La Legislatura porteña estaría punto de avalar la designación de Diego Farrel como Juez del fuero Contencioso Administrativo porteño, pese a estar imputado por la tragedia del boliche Beara, en Palermo, en la que murieron dos adolescentes cuando se desempeñaba la Dirección de Habilitaciones de la ciudad.
La noche del 10 de septiembre de 2010, el entrepiso del boliche Beara, en Scalabrini Ortiz 1638 en Palermo, se desmoronó con el peso de una multitud de adolescentes que bailaba y saltaba. Ariana Beatriz Lizarraga, de 21 años, y Paula Leticia Provedo, de 20, murieron y otros 20 chicos sufrieron heridas de diferente gravedad. Por entonces, Farrel, era el titular de la Dirección de Habilitaciones de la Agencia Gubernamental de Control porteña.

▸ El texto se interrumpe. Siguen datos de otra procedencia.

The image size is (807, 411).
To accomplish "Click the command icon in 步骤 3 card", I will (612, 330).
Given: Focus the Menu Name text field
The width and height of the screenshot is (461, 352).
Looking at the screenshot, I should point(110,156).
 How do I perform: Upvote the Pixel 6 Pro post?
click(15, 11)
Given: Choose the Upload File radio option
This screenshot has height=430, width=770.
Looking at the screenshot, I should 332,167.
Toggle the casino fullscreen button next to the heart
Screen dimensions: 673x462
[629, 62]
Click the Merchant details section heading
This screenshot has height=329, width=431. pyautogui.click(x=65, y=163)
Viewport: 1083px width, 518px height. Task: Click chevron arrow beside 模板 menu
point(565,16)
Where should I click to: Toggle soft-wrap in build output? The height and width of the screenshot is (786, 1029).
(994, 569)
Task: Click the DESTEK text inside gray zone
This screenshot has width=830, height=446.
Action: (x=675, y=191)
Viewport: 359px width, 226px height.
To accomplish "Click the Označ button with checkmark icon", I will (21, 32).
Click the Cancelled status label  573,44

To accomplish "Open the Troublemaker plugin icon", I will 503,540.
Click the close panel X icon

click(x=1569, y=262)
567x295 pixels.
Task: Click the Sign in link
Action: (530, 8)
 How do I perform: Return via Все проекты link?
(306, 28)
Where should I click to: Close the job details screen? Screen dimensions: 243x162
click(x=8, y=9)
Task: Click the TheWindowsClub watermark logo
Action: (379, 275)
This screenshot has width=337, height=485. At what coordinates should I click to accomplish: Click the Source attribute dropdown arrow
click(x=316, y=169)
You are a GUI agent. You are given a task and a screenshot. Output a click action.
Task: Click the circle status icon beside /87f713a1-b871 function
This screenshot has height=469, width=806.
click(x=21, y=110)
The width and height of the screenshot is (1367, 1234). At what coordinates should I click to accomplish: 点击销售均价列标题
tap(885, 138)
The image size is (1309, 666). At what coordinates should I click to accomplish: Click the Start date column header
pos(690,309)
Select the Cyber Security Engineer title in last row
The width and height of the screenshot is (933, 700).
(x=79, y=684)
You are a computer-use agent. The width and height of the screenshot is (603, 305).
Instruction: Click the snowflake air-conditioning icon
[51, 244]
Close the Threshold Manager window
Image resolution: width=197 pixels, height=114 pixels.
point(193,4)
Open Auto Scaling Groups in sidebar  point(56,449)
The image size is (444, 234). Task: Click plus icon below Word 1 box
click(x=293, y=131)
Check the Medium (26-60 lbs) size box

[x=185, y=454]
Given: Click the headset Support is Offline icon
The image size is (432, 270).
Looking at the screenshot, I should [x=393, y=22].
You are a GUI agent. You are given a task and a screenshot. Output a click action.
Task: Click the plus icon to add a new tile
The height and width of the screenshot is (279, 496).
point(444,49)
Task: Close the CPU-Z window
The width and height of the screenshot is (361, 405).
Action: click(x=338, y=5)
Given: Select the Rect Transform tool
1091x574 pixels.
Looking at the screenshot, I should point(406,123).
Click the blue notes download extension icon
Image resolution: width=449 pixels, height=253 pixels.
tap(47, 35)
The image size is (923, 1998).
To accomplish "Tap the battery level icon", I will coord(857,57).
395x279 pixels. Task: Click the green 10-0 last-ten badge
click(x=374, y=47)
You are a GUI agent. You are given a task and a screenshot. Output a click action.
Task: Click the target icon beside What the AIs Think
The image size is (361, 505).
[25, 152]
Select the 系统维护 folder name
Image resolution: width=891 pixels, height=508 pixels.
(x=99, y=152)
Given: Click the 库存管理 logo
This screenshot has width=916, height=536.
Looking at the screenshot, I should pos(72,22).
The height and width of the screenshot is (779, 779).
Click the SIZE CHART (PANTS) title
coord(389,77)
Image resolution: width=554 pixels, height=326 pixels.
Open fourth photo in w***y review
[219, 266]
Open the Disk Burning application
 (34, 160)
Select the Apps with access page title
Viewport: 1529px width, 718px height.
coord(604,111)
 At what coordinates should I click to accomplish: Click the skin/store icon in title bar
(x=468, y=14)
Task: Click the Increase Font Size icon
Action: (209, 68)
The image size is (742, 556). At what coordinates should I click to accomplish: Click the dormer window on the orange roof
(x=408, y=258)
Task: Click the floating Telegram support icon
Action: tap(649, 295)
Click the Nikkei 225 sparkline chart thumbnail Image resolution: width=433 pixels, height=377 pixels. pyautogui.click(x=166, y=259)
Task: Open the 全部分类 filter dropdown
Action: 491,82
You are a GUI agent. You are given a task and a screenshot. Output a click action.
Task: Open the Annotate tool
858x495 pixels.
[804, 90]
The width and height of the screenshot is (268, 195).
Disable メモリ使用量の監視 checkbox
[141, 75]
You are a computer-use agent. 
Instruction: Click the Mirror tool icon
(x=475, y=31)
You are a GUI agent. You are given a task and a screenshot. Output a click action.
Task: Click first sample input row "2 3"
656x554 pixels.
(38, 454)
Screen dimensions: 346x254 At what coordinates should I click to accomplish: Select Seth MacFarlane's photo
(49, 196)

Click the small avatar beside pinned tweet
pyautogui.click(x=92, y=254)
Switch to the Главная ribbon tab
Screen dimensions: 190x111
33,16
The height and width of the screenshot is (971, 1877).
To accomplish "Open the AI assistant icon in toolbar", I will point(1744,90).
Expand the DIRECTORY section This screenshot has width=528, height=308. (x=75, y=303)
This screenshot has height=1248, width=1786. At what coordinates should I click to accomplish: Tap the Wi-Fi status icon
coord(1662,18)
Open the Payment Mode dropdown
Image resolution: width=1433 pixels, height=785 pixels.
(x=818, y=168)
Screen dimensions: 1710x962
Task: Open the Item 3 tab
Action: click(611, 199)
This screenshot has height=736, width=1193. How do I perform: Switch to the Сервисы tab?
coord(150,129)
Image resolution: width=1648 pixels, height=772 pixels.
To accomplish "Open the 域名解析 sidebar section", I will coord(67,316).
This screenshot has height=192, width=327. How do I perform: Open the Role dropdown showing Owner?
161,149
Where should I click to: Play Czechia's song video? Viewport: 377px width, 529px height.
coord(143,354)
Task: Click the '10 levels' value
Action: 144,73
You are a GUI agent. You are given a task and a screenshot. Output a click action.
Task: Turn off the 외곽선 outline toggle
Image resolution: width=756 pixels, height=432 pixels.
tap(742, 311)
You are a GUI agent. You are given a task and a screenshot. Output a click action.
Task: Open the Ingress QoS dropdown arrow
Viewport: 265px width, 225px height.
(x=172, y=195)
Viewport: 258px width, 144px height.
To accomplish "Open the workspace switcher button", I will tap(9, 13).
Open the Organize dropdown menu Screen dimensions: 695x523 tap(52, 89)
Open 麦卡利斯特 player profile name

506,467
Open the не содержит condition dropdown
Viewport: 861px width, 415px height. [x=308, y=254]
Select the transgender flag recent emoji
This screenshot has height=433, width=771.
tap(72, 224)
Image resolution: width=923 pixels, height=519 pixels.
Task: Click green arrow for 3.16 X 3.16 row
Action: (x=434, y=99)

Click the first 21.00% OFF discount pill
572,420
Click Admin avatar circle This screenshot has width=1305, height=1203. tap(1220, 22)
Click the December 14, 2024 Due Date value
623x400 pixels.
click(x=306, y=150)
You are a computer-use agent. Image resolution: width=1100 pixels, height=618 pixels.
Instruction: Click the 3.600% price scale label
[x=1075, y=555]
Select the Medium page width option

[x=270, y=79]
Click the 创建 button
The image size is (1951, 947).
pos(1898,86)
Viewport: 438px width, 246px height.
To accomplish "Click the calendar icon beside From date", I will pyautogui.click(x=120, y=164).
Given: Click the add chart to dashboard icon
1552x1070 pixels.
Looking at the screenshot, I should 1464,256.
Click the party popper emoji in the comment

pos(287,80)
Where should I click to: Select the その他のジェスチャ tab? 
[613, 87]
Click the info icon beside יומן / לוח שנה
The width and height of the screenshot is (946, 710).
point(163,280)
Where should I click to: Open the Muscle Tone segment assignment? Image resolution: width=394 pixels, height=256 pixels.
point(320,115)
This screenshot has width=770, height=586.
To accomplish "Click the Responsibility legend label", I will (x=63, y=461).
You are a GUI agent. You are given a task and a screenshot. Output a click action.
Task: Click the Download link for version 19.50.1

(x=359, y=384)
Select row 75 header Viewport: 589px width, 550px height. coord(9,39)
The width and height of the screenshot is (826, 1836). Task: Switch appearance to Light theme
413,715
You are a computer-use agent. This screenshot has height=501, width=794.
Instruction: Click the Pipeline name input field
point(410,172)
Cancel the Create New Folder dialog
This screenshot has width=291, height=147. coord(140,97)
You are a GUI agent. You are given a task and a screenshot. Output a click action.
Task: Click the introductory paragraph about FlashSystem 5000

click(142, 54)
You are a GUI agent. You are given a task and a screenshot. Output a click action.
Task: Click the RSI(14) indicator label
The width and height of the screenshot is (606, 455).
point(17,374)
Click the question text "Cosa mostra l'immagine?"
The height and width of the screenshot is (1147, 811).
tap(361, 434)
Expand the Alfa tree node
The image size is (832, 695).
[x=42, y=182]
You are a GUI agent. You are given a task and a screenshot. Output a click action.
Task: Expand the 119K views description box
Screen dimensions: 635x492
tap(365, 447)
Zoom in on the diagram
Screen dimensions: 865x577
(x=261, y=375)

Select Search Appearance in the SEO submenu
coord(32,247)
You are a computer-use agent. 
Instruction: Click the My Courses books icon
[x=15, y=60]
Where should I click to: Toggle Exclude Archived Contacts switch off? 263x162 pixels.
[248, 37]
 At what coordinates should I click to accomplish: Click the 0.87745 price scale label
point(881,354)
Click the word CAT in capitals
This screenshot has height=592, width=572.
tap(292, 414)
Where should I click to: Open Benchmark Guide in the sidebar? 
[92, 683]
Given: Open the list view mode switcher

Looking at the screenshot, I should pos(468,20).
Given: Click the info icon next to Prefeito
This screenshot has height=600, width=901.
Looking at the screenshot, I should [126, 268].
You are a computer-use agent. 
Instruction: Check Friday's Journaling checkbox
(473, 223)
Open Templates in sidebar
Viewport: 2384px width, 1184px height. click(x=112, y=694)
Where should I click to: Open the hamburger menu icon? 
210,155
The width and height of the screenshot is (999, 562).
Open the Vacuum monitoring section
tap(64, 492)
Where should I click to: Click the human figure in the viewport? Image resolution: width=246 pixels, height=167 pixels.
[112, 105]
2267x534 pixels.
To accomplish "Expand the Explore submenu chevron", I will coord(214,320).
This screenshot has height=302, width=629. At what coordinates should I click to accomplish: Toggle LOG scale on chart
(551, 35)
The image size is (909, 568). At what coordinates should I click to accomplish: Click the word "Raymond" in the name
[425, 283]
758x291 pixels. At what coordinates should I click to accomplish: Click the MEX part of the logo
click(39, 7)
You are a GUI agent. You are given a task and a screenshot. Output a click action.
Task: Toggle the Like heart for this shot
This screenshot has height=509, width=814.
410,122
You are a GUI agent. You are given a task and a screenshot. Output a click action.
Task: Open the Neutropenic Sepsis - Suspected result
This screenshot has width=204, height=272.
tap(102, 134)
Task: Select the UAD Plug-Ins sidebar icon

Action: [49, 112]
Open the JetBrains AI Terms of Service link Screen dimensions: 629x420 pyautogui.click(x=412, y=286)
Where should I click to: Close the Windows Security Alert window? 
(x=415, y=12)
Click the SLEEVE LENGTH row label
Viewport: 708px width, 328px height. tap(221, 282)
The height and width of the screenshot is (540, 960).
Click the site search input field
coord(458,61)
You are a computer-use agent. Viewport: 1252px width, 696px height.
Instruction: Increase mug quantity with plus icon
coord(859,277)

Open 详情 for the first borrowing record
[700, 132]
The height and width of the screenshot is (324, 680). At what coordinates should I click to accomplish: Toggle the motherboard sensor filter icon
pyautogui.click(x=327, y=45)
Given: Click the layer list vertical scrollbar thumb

La investigación posterior, demostró que el local tenía habilitación para realizar fiestas privadas pero en la práctica funcionaba como un club nocturno y desentrañó un red de corrupción en el área de habilitaciones.
El ex funcionario fue sobreseído en la causa por el desmoronamiento del local bailable, pero la Cámara del Crimen revocó la medida hace más de un año. De todas formas, la jueza del caso, a pesar de los cuatro pedidos del fiscal, nunca lo citó a declarar.
Desde entonces, y a pesar de los recursos interpuestos por la defensa, el funcionario macrista permanece imputado, lo que no le impidió en 2012 participar de un concurso para cubrir vacantes de magistrados para el fuero Contencioso Administrativo de la ciudad que lo ubicó en el puesto número 15.
El año pasado, la Legislatura cubrió 14 lugares y junto a la designación de Inés Weinberg de Roca en el Tribunal Supremo de Justicia y el consecuente ascenso de la jueza Fabiana Schafrik en la Cámara Contenciosa Administrativa, dejó abierta la posibilidad de que Farrel se convierta en juez de primera instancia.